E’ un impianto di notevoli dimensioni, ma che si proietta nel futuro, al servizio di una città che cresce e che, per quanto riguarda il calcio – ma sarà così anche per altri aspetti – è già collocata al centro dell’interesse di un bacino territoriale più vasto. Si trova nel polo sportivo comunale, ora intitolato ad Edmondo Fabbri, che comprende il Palazzetto dello sport, l’area polivalente del tennis, la piscina comunale, il campo di calcio amatoriale, la sede delle società sportive. Un’area dedicata allo sport che, per come è stata pensata e realizzata dalle varie amministrazioni comunali, rappresenta soddisfazione e vanto per tutta la città.

Certo, il calcio oggi esprime anche valori negativi, ne abbiamo avuto la prova quando, poche ore prima, qualche stupido ha imbrattato con scritte ingiuriose alcuni muri, oppure nel vedere un notevole dispiegamento di forze dell’ordine per “controllare” 30 ultras al seguito della squadra felsinea per la partita di inaugurazione del campo. Questo però non può oscurare la bellezza del gioco e l’interesse che affascina i ragazzi nel praticarlo. Ne abbiamo visti in campo a centinaia nel corso dell’inaugurazione. E’ soprattutto a loro che si è pensato.

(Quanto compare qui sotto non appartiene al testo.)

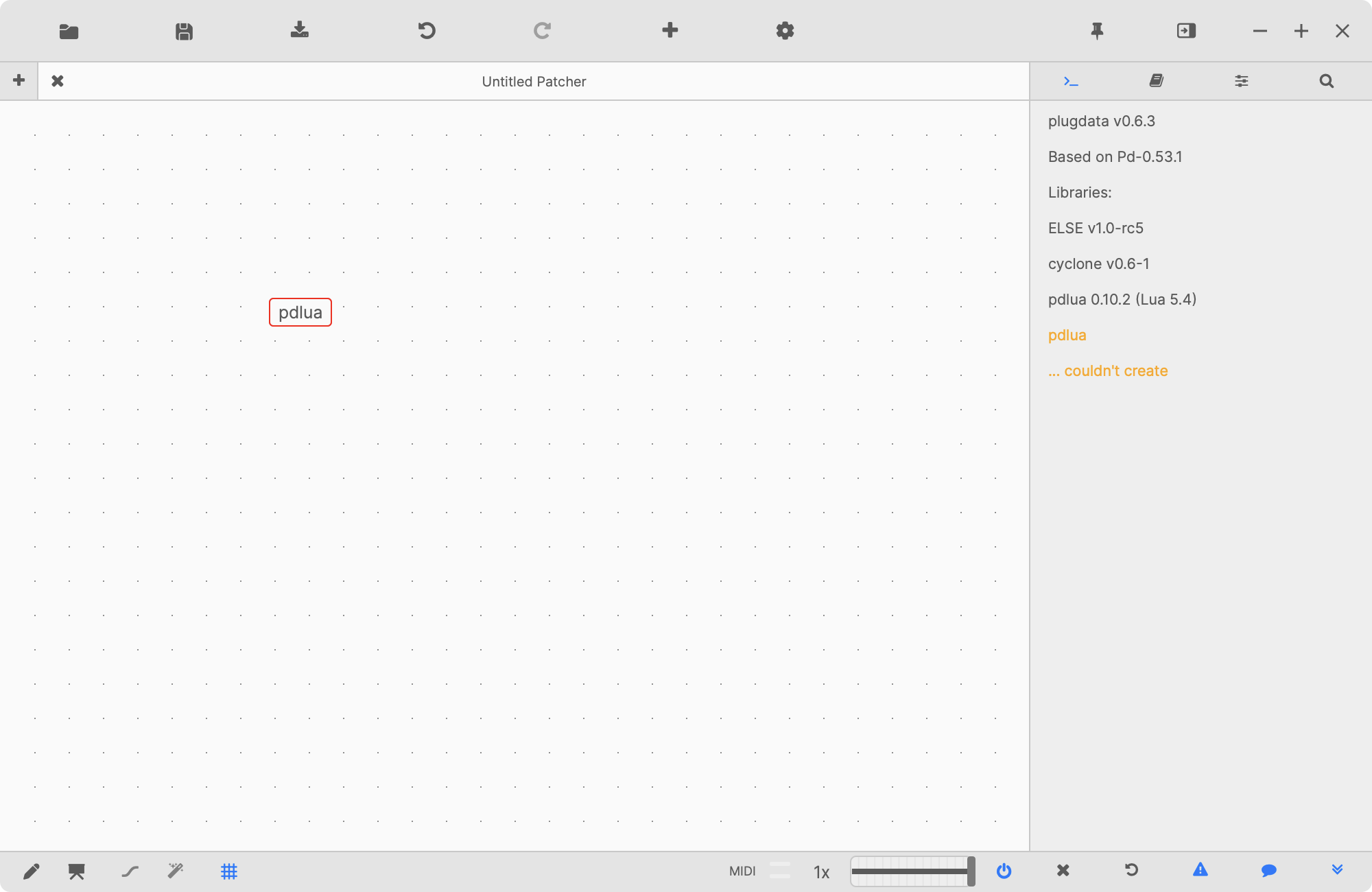Viewport: 1372px width, 892px height.
Task: Select the pdlua object on the canvas
Action: [300, 312]
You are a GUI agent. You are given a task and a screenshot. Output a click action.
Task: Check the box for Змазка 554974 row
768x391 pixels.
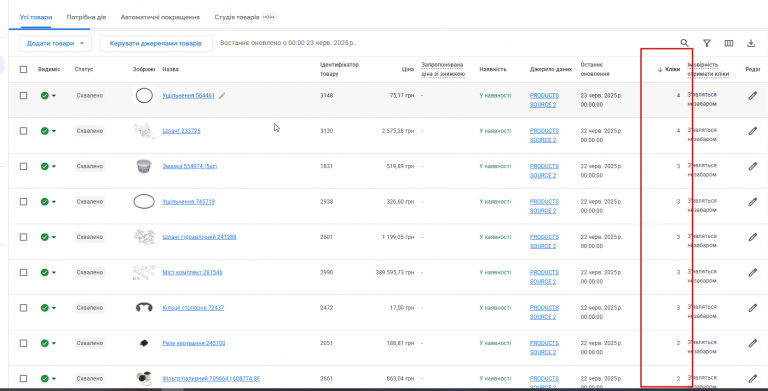24,166
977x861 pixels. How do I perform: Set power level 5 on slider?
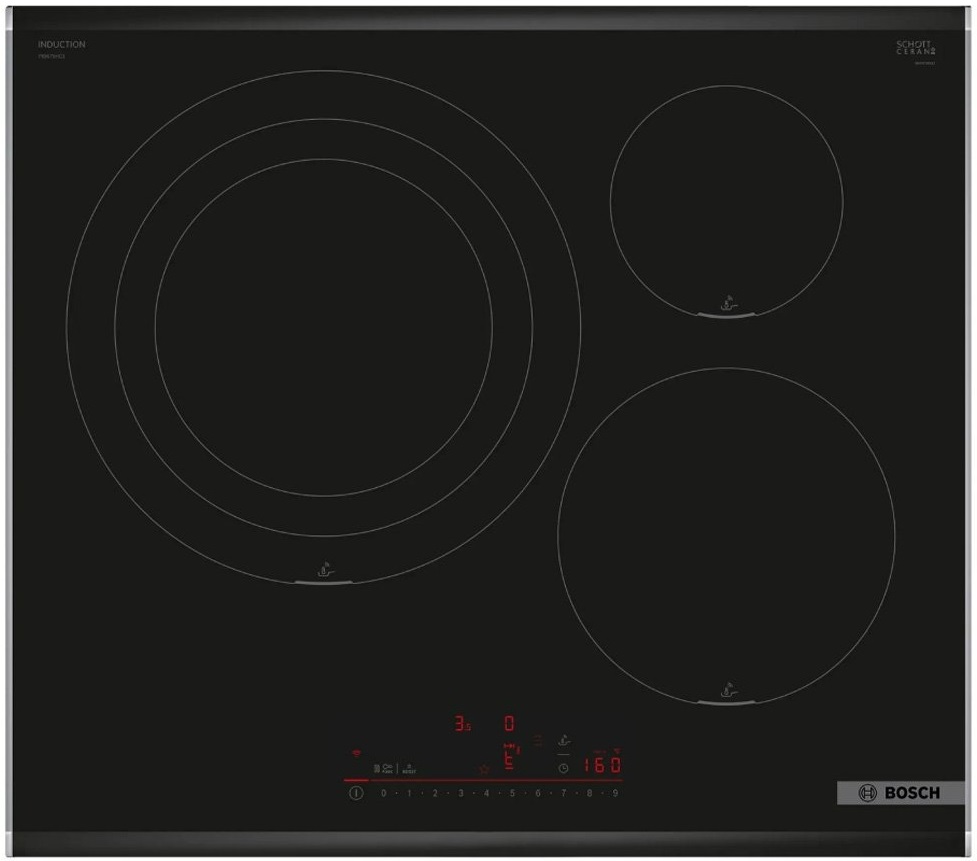point(512,793)
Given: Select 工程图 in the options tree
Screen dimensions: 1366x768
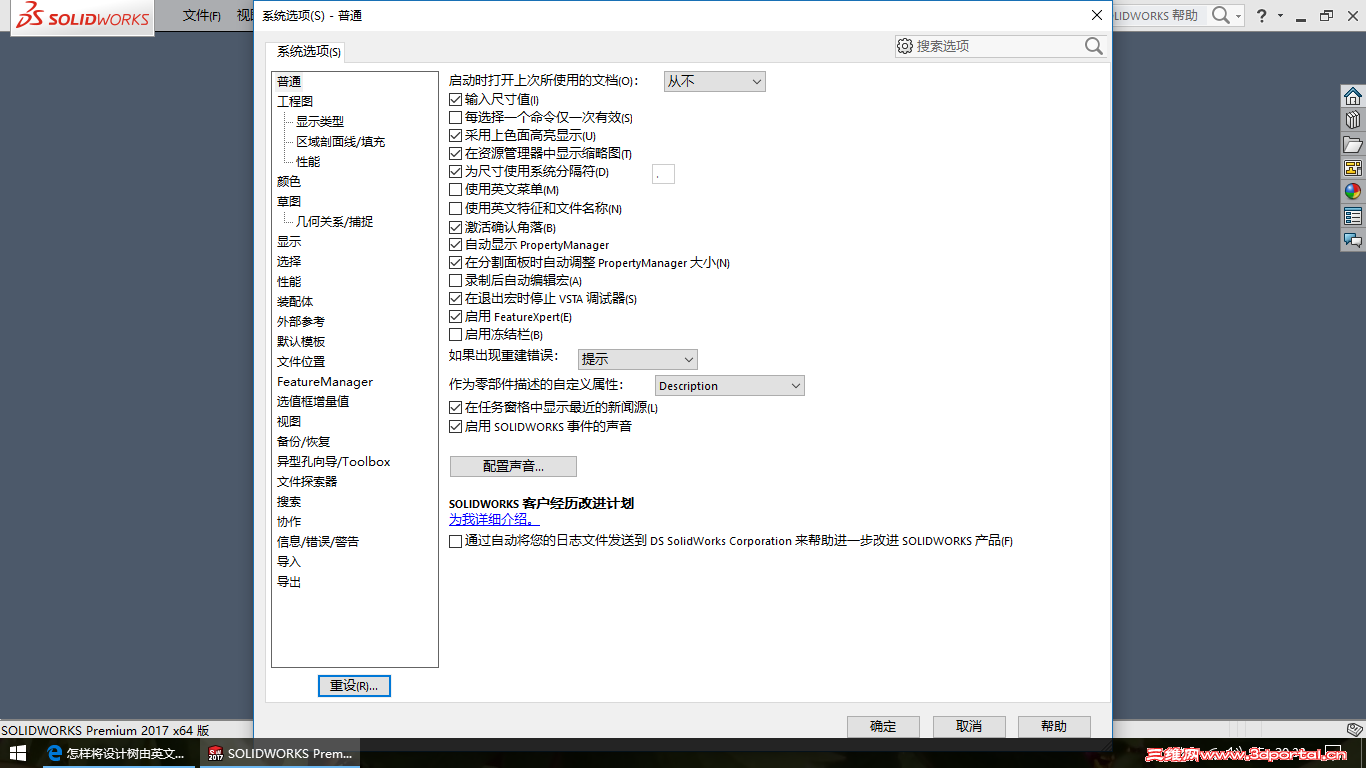Looking at the screenshot, I should coord(294,100).
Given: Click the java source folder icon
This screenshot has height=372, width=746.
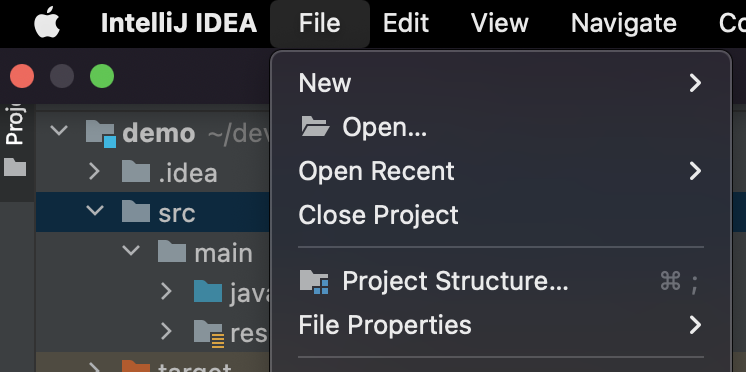Looking at the screenshot, I should [x=208, y=291].
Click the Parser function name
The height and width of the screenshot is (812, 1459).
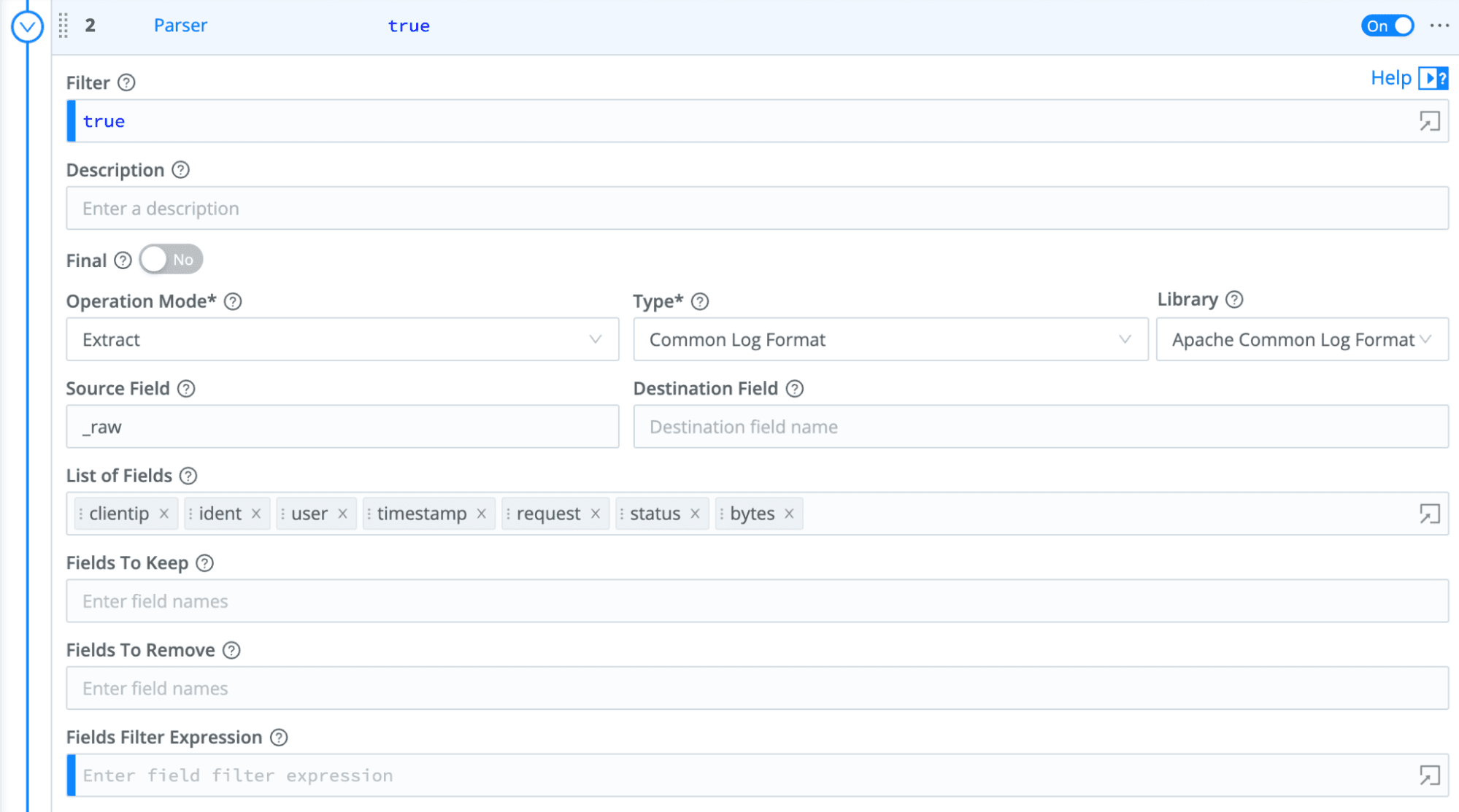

L’occasione dell’inaugurazione dello stadio, ridedicato a Tullio Bolognini, ci ha consentito di rendere onore ad un altro illustre concittadino, Edmondo Fabbri, ricordato da un figlio e dal mitico “Civ”, a cui è stata intitolata l’intera area sportiva e anche Giacomo Bulgarelli, molto legato al “commissario tecnico”, ricordato con una targa. Moltissimi cittadini hanno partecipato alle varie cerimonie, culminate con la partita del Bologna FC. Hanno presenziato molte autorità, fra cui il consigliere regionale Mario Mazzotti che non manca mai a Castel Bolognese e a cui va un doveroso ringraziamento. Peccato che impegni sicuramente più importanti non abbiano consentito la presenza del presidente della Regione e anche di quello della Provincia. Qualcuno potrebbe pensare a Castel Bolognese, anche in riferimento ad altre problematiche – circonvallazione, sottopassi, zero finanziamenti per lo stesso stadio, ecc. – come città figlia di un dio minore, ma siamo sicuri che così non è. Il futuro potrà dimostrarlo.